El gobernador encabezó el cierre de la 45° edición de la gran celebración simoqueña, donde trabajaron casi 10.000 feriantes. Paseo a caballo, locro y patriotismo en los festejos.
Este sábado, el gobernador Osvaldo Jaldo encabezó el cierre de la 45ª edición de la Fiesta Nacional de la Feria de Simoca, uno de los eventos culturales más emblemáticos del interior tucumano, que se desarrolló durante todo el mes de julio en esa ciudad y donde trabajaron casi 10.000 feriantes. El mandatario provincial paseó a caballo, compartió un locro e izó la bandera nacional en el marco de los festejos, donde dejó un fuerte mensaje: «Menos pantallas y más identidad, eso es lo que debemos transmitir a los jóvenes».
Jaldo estuvo acompañado por su esposa, Ana María Grillo; el ministro del Interior, Darío Monteros; el secretario de Gobierno, Raúl Albarracín; la diputada nacional, Gladys Medina; los legisladores Gerónimo Vargas Aignasse y Marcelo Herrera; el intendente anfitrión, Elvio Salazar; y sus pares Francisco Caliva (Tafí del Valle) y Francisco Serra (Monteros); y el secretario de Grandes Comunas, Marcelo Santillán.
“Vinimos a acompañar a este gran intendente que tiene Simoca, a su legislador Marcelo Herrera, y a cada uno de los concejales que trabajaron con la municipalidad para que esta fiesta se desarrolle con tanto éxito. Hemos visto no solo a tucumanos, sino también turistas de provincias vecinas e incluso visitantes del exterior. Simoca trasciende los límites de la Argentina. Esto tiene que ver con nuestra historia, nuestra cultura, nuestras raíces. Menos pantallas y más identidad: eso es lo que debemos transmitir a los jóvenes”, manifestó Jaldo.

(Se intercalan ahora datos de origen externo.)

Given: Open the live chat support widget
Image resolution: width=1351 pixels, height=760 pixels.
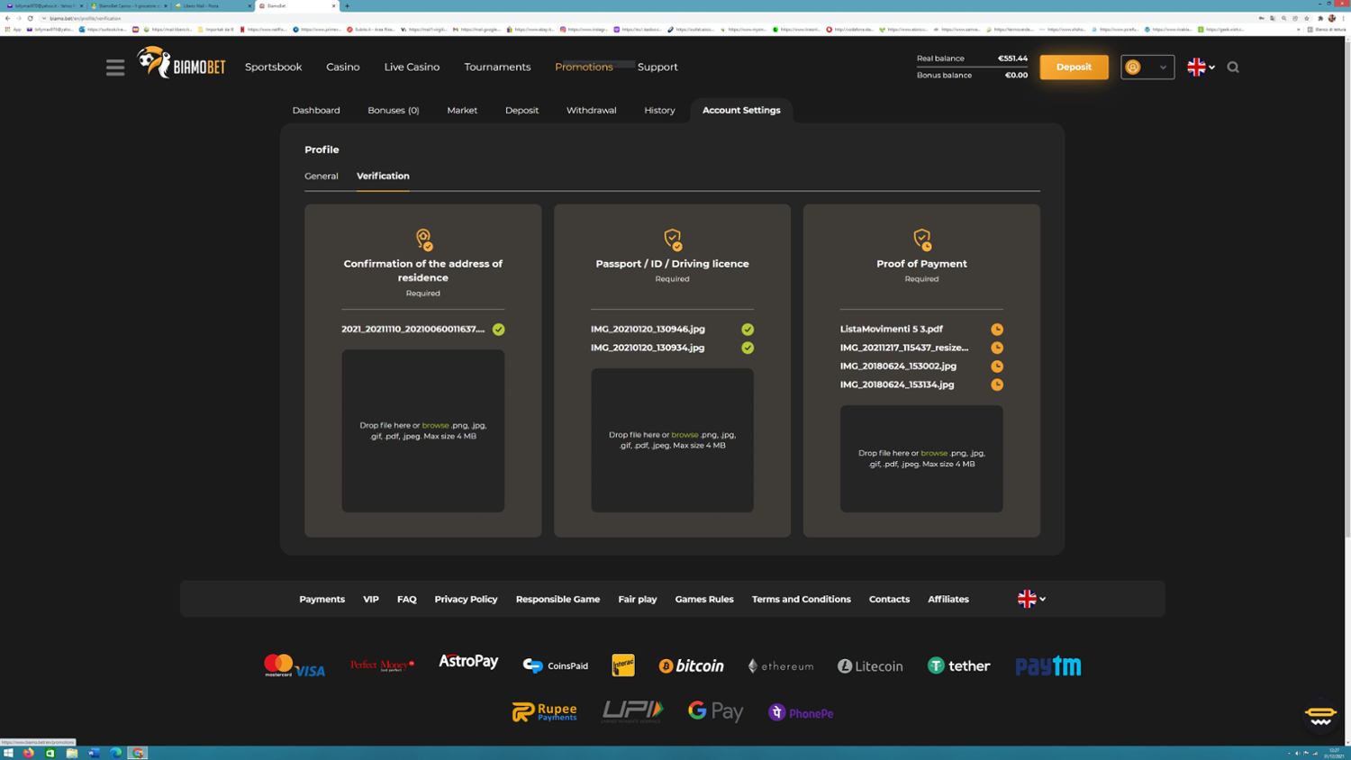Looking at the screenshot, I should [1320, 716].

El mandatario provincial rememoró sus propias vivencias a caballo durante su infancia en Trancas, y subrayó la importancia de mantener la cercanía entre los gobernantes y el pueblo: “Por más que uno sea gobernador, nunca deja de ser ciudadano. Esto no se trata de un gesto institucional, se trata de ser parte, de vivir las tradiciones como cualquier vecino. Eso es lo que nos une como tucumanos y como argentinos”.
El legislador Marcelo Herrera resaltó el impacto económico y social del evento: “Hoy están trabajando 9.755 feriantes. Se activa todo el circuito comercial de Simoca: carnicerías, pollerías, almacenes, transporte, todos se ven beneficiados. Estas fiestas no son simples celebraciones, son motores de nuestras economías regionales y guardianes de nuestra identidad cultural. Cada vez vemos más niños y jóvenes bailando, tocando la guitarra o montando a caballo. Esa es la garantía de que nuestras tradiciones no van a desaparecer”.
En la misma línea, el intendente Elvio Salazar subrayó que la feria constituye la principal fuente de ingreso para muchas familias simoqueñas: “Durante toda la semana se trabaja para recibir al turista. La feria es todos los sábados del año, pero en julio se viste de fiesta. Hoy cerramos esta edición, pero ya estamos preparando las actividades de agosto, porque esto es lo que sostiene la economía de nuestra ciudad”.
El ministro del Interior, Darío Monteros, también valoró el impacto integral de la celebración: “No se trata solo de cultura, también estamos hablando de microeconomía. Detrás de cada puesto hay familias que se preparan durante la semana, productores que apuestan al trabajo. Estas fiestas dinamizan el consumo interno y fortalecen el arraigo. Por eso, desde el Gobierno de Osvaldo Jaldo, acompañamos con compromiso estos espacios de encuentro”.